Teresa Parker blogs about restaurants, recipes, and the reasons why she's in love with Spain's food and culture.
If Valentine’s Day has caught you by surprise, just say you’re holding off until La Diada de Sant Jordi, April 23 – that’s the day love is celebrated in Catalonia. There’s no pressure to buy uncomfortable undergarments for the occasion either because to prove their love, the Catalans give one another books.
Lady-loves also receive roses on this day. There’s an ancient tale of chivalry here. In it, George appears as a handsome caballero and slays a dragon who was holed up in Montsant demanding the sacrifice of a princess.
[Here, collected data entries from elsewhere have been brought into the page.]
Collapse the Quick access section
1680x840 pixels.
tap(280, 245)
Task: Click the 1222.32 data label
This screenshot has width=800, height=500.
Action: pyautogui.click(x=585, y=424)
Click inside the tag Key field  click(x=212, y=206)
In courtly love parlance, the rose represents the dragon’s blood and ordinary guys get to be dragonslayers for a day. The books are a 20th century tradition that began with a commemoration of Cervantes and Shakespeare’s deaths – both supposedly April 23, 1616 – and has evolved into a fantastic city-wide book fair, with stalls lining the Ramblas and squares, marathon Don Quixote readings, and poetry slams.
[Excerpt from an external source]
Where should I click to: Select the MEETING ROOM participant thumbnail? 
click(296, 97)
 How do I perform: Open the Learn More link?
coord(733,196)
Strangely, I haven’t found a particular food revered on this day, though I hear there's a movement afoot to give an anís-flavored bunyol (basically a doughnut hole) the honor. But still, Sant Jordi is Barcelona’s best spring fever fest, the day everyone cuts out of work to stroll and browse and smooch. There are sardanas at Plaça Sant Jaume in the evening, and the Palau de la Generalitat is open to the public all day.